» **Brief**
Which lines of the records contain "status"? Collect every one of them.

» **Given data**
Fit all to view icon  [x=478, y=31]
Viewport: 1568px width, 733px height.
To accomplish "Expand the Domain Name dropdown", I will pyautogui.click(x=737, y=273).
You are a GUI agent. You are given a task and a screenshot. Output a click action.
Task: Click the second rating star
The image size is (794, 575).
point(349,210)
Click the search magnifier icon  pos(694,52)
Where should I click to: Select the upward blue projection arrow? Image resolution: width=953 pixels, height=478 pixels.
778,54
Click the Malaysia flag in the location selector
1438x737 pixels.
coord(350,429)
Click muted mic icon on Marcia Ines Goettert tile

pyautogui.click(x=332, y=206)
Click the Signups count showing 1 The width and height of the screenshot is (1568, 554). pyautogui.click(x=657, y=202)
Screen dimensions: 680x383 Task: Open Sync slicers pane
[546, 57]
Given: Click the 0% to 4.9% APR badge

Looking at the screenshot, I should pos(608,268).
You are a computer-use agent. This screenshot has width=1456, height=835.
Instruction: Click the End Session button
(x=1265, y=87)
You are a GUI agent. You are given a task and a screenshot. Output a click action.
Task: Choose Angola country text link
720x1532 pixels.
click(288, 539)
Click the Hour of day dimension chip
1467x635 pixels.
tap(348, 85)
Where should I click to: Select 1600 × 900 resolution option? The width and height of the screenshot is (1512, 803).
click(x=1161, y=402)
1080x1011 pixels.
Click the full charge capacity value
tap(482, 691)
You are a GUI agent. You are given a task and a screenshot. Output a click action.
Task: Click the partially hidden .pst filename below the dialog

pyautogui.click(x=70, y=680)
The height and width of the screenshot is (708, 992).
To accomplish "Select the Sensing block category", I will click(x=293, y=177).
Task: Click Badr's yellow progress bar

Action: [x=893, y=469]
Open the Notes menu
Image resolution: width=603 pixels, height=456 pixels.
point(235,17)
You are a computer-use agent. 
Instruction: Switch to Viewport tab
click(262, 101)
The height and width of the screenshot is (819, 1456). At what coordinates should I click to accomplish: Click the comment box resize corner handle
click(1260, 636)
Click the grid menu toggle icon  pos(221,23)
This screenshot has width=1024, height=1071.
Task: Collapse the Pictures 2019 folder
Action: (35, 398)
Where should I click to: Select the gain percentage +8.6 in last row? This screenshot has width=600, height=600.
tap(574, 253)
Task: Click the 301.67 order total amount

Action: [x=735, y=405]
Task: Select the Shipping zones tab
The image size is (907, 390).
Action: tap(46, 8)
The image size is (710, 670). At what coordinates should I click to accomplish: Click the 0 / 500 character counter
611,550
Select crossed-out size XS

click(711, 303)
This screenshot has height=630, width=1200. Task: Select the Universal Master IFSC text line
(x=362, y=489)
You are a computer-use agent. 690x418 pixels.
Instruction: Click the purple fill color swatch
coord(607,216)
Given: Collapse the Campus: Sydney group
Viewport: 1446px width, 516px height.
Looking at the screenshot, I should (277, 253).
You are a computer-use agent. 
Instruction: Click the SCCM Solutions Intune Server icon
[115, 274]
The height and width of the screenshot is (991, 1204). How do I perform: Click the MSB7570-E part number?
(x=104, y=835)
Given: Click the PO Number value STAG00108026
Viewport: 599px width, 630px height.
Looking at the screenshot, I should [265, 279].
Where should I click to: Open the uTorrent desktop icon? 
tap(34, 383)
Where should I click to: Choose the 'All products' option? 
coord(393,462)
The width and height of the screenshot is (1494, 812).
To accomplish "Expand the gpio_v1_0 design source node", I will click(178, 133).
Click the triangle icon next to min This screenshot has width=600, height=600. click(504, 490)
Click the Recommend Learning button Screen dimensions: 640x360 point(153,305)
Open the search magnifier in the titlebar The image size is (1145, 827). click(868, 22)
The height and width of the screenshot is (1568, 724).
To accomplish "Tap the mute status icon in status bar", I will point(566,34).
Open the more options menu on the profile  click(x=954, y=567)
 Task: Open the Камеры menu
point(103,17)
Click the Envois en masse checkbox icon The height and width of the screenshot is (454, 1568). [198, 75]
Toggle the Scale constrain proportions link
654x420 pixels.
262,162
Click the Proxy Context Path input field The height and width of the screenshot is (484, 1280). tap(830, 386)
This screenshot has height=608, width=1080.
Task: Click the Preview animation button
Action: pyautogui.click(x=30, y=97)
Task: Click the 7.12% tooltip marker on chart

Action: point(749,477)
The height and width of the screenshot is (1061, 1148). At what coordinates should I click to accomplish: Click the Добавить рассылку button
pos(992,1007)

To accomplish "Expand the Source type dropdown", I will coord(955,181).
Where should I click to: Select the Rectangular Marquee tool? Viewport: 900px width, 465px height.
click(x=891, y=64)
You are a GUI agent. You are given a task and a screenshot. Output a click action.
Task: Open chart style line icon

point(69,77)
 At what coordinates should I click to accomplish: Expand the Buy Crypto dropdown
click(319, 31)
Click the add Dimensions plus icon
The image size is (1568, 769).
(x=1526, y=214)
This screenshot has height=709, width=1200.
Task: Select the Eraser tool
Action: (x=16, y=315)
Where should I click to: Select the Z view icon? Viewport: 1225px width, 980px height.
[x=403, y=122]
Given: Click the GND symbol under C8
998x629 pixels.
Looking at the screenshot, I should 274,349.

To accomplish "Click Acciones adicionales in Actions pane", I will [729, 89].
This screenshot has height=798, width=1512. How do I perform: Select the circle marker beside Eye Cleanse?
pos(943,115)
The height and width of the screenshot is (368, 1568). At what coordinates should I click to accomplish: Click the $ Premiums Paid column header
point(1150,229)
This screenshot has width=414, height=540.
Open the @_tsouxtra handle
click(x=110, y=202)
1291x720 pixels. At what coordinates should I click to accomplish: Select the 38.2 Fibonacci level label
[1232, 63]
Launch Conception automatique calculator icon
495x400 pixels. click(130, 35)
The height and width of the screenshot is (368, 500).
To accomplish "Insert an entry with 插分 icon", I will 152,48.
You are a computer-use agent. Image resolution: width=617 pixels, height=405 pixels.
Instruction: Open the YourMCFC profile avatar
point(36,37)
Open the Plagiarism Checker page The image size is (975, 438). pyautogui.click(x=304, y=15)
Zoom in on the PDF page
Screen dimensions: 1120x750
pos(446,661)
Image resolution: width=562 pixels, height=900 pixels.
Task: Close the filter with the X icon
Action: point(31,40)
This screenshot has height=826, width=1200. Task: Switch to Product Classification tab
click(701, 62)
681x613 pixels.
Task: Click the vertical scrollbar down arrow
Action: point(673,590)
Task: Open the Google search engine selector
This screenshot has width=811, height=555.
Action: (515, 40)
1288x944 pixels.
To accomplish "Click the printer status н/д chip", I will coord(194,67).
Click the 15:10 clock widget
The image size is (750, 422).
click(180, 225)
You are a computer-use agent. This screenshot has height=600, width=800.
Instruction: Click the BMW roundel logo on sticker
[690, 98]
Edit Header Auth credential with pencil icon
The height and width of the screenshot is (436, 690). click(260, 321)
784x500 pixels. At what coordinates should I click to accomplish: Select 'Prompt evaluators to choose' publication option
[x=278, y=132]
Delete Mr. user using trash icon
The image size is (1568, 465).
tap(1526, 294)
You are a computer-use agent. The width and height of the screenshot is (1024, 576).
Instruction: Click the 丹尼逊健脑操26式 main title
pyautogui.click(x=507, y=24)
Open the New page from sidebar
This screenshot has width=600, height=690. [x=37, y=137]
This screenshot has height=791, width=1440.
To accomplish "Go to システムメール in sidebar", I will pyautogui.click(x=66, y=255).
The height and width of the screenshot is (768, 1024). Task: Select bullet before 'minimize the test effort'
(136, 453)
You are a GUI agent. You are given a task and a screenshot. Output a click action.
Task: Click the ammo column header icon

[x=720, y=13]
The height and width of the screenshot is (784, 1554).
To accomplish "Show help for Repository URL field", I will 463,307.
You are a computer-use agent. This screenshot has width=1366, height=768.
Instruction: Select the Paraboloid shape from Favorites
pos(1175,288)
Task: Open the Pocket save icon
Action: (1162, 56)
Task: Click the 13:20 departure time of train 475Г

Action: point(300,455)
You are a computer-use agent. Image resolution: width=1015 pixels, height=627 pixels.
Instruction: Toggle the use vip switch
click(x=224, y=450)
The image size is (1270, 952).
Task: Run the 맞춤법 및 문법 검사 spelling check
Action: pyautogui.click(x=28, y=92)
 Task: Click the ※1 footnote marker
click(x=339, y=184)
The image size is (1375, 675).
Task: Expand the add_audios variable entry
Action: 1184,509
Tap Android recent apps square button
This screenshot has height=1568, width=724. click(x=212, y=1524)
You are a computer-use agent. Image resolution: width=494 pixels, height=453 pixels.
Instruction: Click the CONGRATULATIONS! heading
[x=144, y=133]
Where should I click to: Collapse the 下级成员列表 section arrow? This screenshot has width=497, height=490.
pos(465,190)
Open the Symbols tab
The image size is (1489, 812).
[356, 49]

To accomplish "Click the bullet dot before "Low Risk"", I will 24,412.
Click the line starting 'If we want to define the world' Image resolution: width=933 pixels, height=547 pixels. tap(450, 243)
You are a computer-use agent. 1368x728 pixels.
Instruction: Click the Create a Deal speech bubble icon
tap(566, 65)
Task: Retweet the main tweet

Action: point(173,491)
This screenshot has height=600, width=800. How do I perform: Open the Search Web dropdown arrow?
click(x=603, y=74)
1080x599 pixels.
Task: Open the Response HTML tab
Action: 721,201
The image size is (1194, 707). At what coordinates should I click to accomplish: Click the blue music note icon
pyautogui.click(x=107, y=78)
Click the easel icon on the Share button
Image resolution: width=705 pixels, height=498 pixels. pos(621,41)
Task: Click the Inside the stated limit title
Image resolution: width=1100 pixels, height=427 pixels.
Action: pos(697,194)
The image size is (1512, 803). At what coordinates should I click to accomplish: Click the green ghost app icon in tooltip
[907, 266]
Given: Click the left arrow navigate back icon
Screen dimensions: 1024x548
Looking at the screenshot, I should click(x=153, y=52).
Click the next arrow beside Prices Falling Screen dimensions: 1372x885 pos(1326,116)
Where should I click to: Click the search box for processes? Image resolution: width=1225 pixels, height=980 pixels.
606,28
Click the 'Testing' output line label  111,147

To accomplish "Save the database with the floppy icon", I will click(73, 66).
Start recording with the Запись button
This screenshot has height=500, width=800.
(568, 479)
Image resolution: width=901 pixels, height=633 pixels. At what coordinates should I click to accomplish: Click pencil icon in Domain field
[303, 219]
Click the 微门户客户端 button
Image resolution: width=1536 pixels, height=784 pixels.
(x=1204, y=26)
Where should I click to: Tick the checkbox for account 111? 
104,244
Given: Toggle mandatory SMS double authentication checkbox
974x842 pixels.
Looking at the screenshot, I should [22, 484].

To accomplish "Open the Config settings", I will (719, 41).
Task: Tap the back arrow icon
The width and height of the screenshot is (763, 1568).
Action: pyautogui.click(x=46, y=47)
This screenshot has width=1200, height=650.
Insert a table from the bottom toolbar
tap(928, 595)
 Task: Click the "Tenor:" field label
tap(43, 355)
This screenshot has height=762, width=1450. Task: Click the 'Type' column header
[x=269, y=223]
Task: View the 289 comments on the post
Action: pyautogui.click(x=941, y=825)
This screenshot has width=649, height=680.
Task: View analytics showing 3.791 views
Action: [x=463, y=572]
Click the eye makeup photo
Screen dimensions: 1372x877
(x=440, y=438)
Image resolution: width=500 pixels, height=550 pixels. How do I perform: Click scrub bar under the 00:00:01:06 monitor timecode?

» **Solved exercise**
To accomplish "Tap the mute status icon in status bar", I will point(566,34).
To accomplish "Click the printer status н/д chip", I will coord(194,67).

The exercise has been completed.